#### Record set
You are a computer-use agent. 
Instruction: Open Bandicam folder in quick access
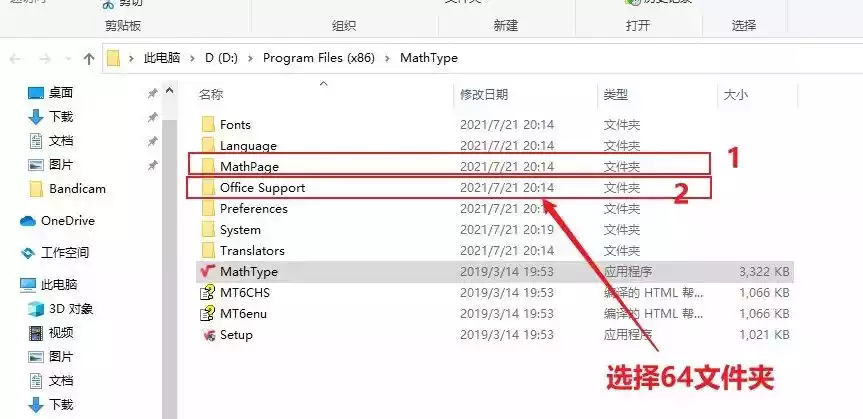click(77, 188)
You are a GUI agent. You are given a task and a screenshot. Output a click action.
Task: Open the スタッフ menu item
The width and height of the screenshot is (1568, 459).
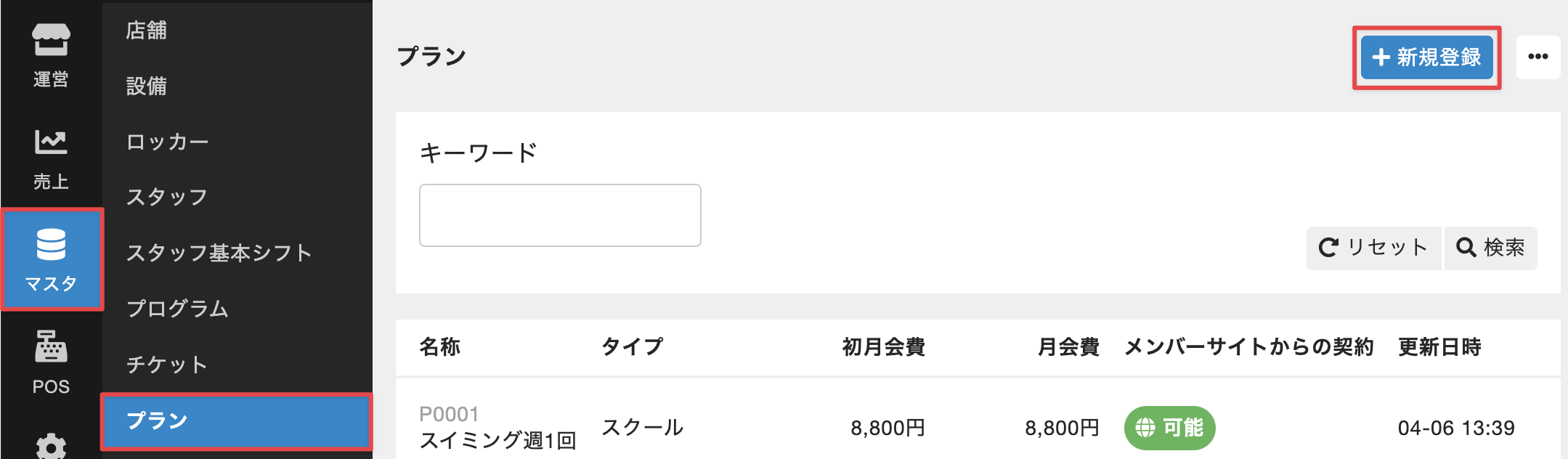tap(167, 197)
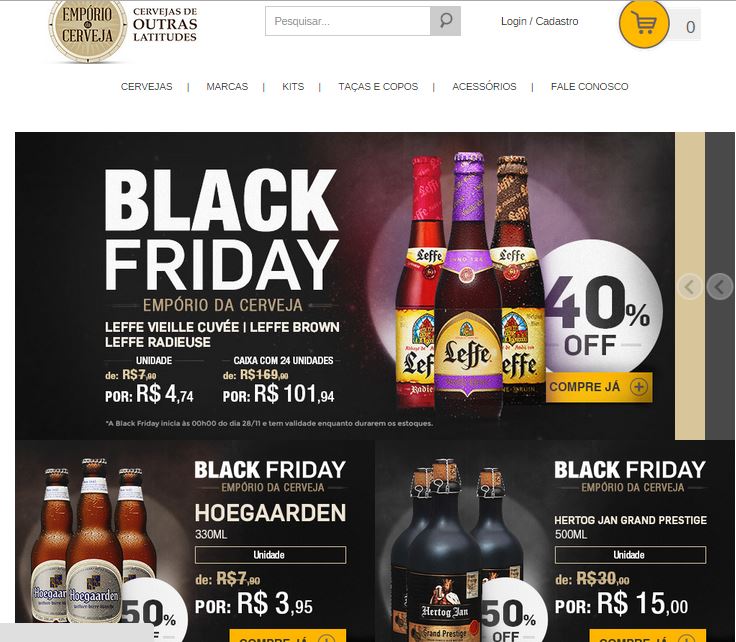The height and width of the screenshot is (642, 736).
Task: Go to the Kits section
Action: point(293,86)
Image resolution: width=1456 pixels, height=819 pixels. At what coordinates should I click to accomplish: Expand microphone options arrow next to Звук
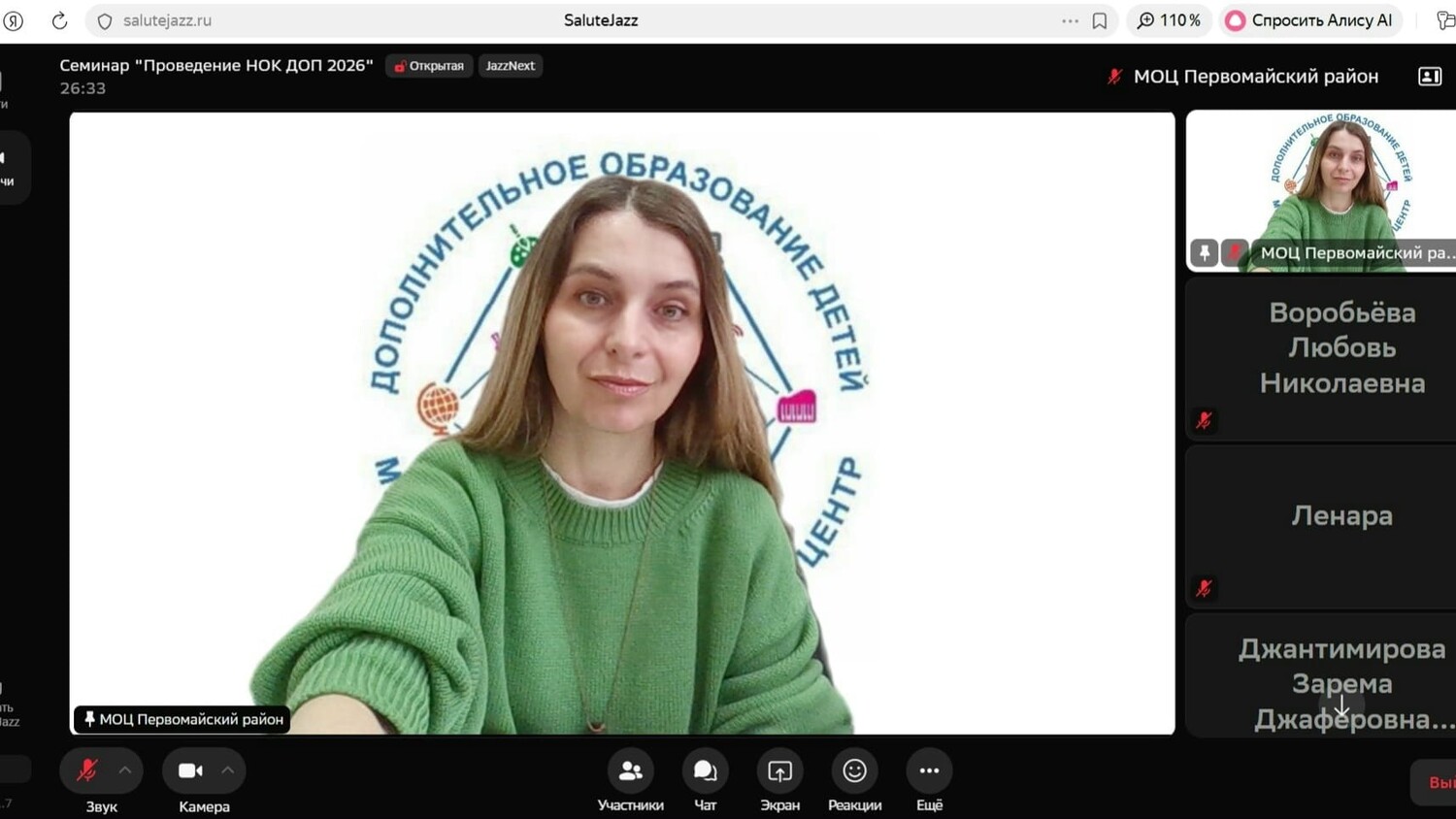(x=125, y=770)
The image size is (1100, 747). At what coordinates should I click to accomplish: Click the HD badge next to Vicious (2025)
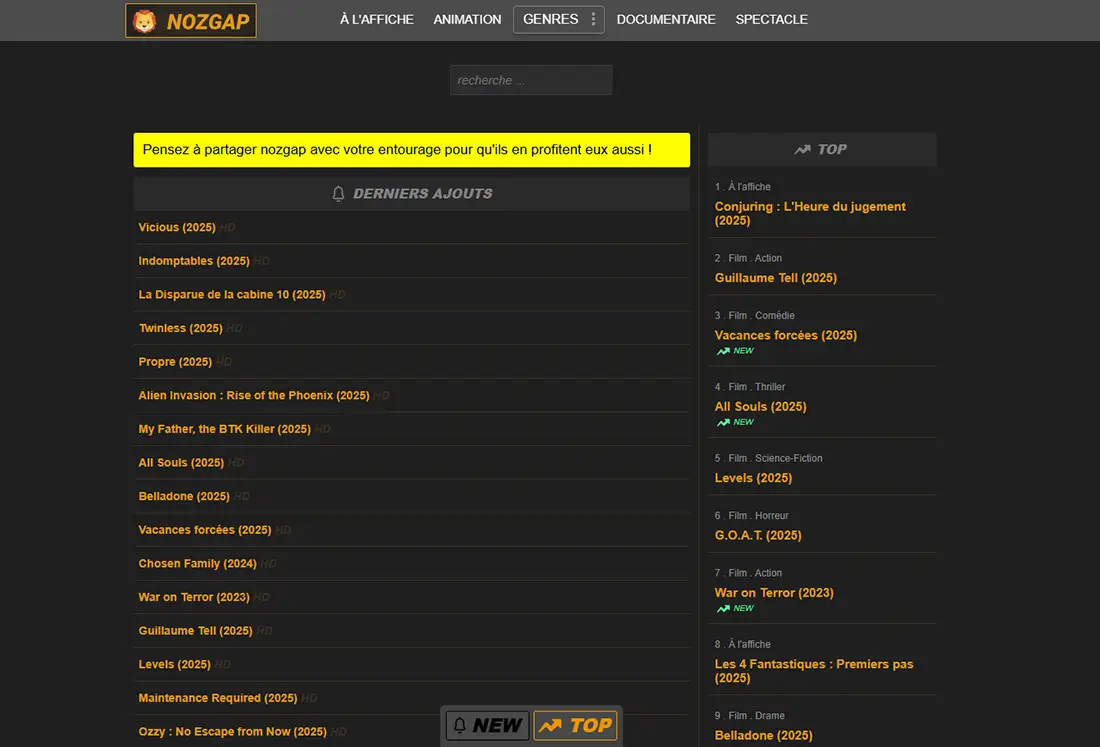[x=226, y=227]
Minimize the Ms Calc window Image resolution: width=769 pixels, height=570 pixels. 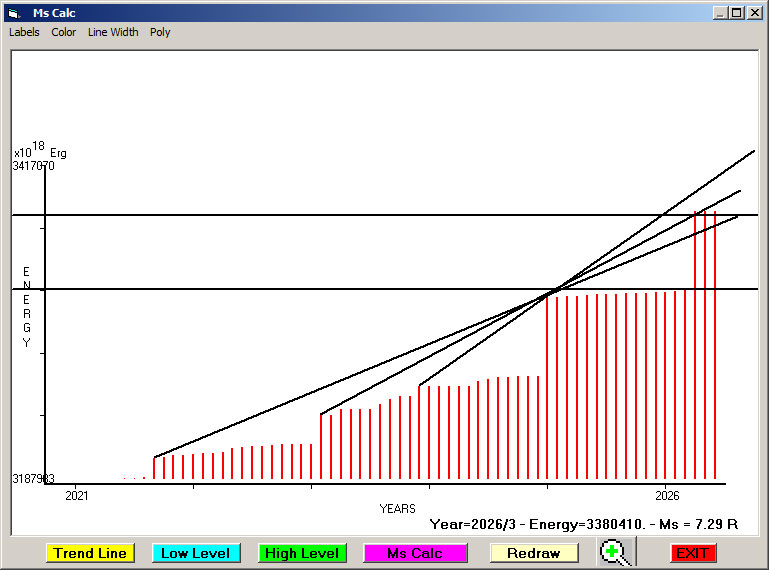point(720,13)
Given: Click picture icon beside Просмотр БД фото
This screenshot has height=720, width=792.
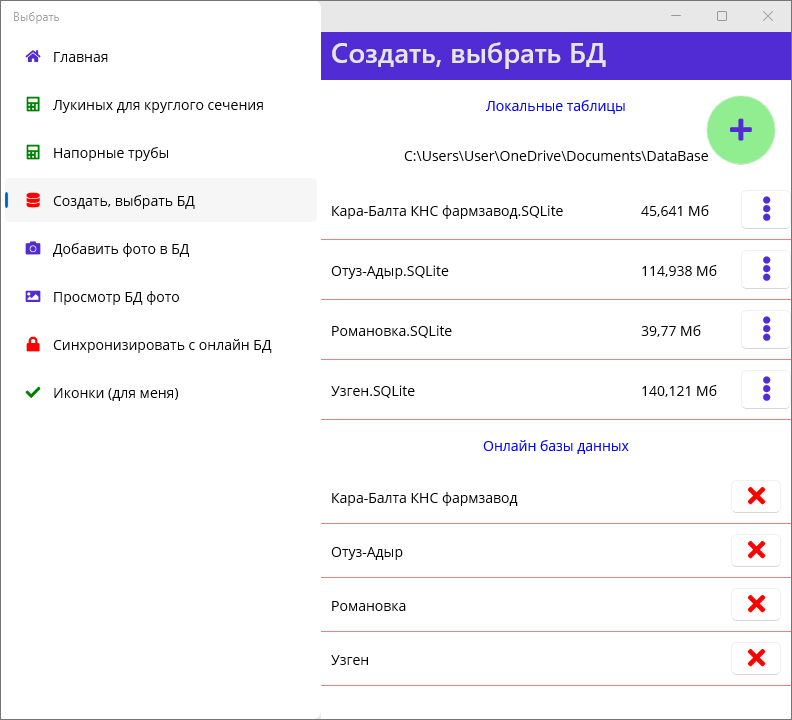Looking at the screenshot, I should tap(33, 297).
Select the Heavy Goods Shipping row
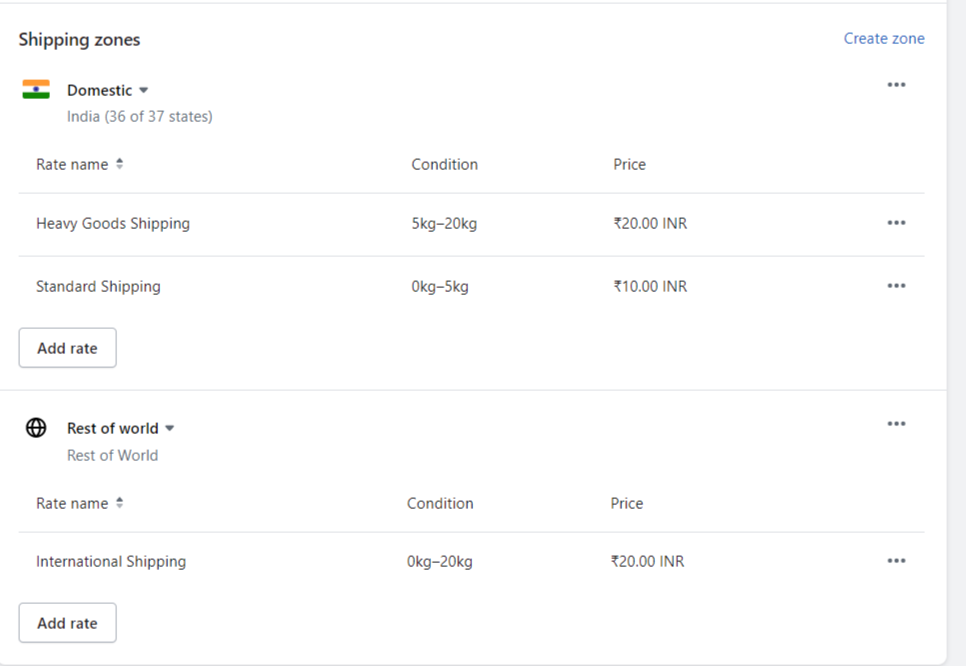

#### Written request
Pull out the entries from the very first line down to the line containing "[x=226, y=227]", including both, and write those lines out word for word without the pictures.

#### Finished task
You are a computer-use agent. 
Instruction: Open Bandicam folder in quick access
click(77, 188)
You are a GUI agent. You are given a task and a screenshot. Output a click action.
Task: Open the スタッフ menu item
The width and height of the screenshot is (1568, 459).
tap(167, 197)
The height and width of the screenshot is (642, 736).
Task: Go to the Kits section
Action: point(293,86)
Image resolution: width=1456 pixels, height=819 pixels. At what coordinates should I click to accomplish: Expand microphone options arrow next to Звук
(x=125, y=770)
The image size is (1100, 747). At what coordinates should I click to accomplish: Click the HD badge next to Vicious (2025)
[x=226, y=227]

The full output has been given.